La France au plus bas dans le classement Pisa, au bord d’une crise de la dette, en perte d’influence à l’international... Le sentiment de déclin est omniprésent dans la campagne présidentielle : fort chez les électeurs, il est aussi attisé par certains candidats, notamment au Rassemblement national.
Mardi, les résultats de l’enquête internationale Pisa sur les compétences des élèves ont désolé tous les responsables politiques. Mais c’est du président du RN Jordan Bardella que sont venus les mots les plus forts : « C’est un séisme pour notre pays, qui dérive vers le déclin intellectuel », a-t-il cinglé.
Un mot qu’il emploie souvent, tout comme la candidate du parti Marine Le Pen qui a estimé lors d’une interview en juillet que « le déclin » de la France n’était « pas une fatalité », mais « la conséquence de choix politiques ».
« Le déclin c’est quand on n’est plus capables de maîtriser ses frontières, c’est quand les enfants ne savent plus lire, écrire, nager, c’est quand on n’arrive plus à soigner », a-t-elle énuméré.
Cette vision du pays trouve écho chez nombre d’électeurs.
85% des Français estiment que la France est en déclin, selon une enquête réalisée fin août par Ipsos-BVA-CESI École d’Ingénieurs, pour le Laboratoire de la République.
Un niveau en hausse depuis 2017, même s’il était aussi élevé en 2014. Les électeurs du Rassemblement national sont ceux qui pensent le plus que ce déclin est irréversible.
Ce sentiment « imbibe les mentalités depuis longtemps », avec des répercussions « majeures » pour la présidentielle, estime Brice Teinturier, directeur délégué d’Ipsos-BVA. « C’est un marqueur du populisme. Le populisme gagne du terrain quand les gens ont le sentiment qu’on est en déclin et que la responsabilité en incombe aux élites, aux gouvernants passés. »

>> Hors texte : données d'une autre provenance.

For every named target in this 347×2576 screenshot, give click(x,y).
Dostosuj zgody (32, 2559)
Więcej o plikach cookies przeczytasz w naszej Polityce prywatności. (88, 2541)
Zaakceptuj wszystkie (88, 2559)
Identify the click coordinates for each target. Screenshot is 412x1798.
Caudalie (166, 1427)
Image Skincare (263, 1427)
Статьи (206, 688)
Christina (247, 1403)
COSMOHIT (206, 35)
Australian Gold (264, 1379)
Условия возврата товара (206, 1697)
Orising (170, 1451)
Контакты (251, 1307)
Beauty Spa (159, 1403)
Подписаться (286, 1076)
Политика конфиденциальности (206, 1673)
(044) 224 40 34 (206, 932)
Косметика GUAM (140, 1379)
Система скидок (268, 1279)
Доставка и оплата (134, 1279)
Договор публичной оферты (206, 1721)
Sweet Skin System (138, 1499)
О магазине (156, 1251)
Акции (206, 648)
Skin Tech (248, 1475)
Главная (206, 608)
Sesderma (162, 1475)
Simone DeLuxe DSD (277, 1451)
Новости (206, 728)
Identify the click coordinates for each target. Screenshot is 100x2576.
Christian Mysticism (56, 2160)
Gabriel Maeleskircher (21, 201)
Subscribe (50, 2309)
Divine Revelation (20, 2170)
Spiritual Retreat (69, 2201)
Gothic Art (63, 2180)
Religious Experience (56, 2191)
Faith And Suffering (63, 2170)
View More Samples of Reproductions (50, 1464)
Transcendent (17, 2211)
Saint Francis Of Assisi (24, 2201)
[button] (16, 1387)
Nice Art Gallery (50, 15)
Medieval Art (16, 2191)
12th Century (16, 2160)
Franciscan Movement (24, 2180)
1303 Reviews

Nourrie par un sentiment d’impuissance politique liée à l’absence de majorité, l’idée de déclin est aussi alimentée par chaque actualité : les canicules de l’été que l’exécutif a été accusé d’avoir mal anticipées, ou l’affaire Lyhanna ayant révélé de graves dysfonctionnements de la Justice.
Depuis la rentrée, la préparation du budget pour 2027 remet la question de la dette au centre des débats, de nombreux responsables alertant sur les nécessaires économies et la situation très délicate de la France, dépeinte sans marge de manœuvre.

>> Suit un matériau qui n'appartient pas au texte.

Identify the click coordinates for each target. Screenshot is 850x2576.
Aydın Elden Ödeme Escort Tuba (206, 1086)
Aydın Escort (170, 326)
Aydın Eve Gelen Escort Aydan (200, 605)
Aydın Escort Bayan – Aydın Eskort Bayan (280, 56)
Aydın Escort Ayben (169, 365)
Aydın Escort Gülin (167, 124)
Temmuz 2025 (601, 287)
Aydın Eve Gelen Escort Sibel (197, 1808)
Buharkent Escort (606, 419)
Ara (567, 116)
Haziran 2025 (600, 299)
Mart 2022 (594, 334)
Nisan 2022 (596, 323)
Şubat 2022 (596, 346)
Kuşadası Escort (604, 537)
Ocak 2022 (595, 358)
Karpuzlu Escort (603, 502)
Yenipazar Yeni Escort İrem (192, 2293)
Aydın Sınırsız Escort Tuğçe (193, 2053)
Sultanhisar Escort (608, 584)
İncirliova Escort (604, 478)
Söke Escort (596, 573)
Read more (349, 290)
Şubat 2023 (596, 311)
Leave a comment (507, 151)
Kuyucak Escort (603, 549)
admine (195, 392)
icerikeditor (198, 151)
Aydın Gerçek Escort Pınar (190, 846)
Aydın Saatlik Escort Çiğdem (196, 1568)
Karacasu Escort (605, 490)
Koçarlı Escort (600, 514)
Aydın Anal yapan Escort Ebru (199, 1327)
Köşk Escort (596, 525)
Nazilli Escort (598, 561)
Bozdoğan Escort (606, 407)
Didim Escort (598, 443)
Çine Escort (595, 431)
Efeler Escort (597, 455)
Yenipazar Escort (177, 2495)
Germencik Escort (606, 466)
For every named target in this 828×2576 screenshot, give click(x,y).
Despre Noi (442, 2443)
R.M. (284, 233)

Conséquence de ce « déclinisme ambiant » : les électeurs sont tentés par la « rupture » proposée par des candidats comme Marine Le Pen ou Jean-Luc Mélenchon, explique Brice Teinturier.
Dans les sondages, la première est largement en tête, le deuxième est le favori à gauche.
"Déclassement »
Pour La France insoumise, « les services publics ne fonctionnent plus, la pauvreté a explosé, l’industrie est détruite et la voix de la France ne compte plus dans le monde... », décrit auprès de l’AFP son coordinateur national Manuel Bompard. « La nécessité de reconstruire la France face au chaos généralisé sera au cœur de notre campagne », promet-il.
Pour les autres candidats, la conséquence de cette vision d’une France en déclin, selon Brice Teinturier, est qu’ils « seront obligés d’avoir a minima des mesures radicales, pour montrer qu’ils sont sensibles à la situation du pays, sinon ils ne seront pas entendus ».
Un facteur pris en compte par exemple par le candidat des Républicains Bruno Retailleau, selon lui, ou encore par Gabriel Attal.
Lors de sa déclaration de candidature en mai, l’ex-Premier ministre Renaissance a dit vouloir « renouer avec un optimisme ». « Parce que moi, je n’en peux plus de cette politique française où c’est 50 nuances de gestion du déclin ».
Quelques jours plus tard, pour son premier meeting, il a désigné ses « adversaires » : « Les apôtres du déclin, les artisans de la nostalgie », à savoir « La France insoumise et le Rassemblement national ».
Une volonté d’insuffler de l’optimisme qui peut rappeler celle d’Emmanuel Macron en 2017, le chef de l’État ayant lui-même fustigé en juin, lors de la panthéonisation du résistant Marc Bloch, « l’esprit de défaite, sans cesse entretenu par ceux qui se proclament plus français que vous ».
Mardi, lors de la conclusion des journées parlementaires du MoDem, l’ex-ministre Marc Fesneau a lui aussi voulu repousser ce narratif.
« Je ne me résous pas ni à l’esprit de déclinisme ambiant qui vient nourrir simplement les extrêmes, ni à l’esprit de défaite qui dirait que seuls les populistes pourraient résoudre » nos problèmes, a-t-il déclaré.
« Il n’y a aucune fatalité », a réagi au classement Pisa le patron du PS Olivier Faure, appelant à « agir » face aux mauvais résultats des élèves.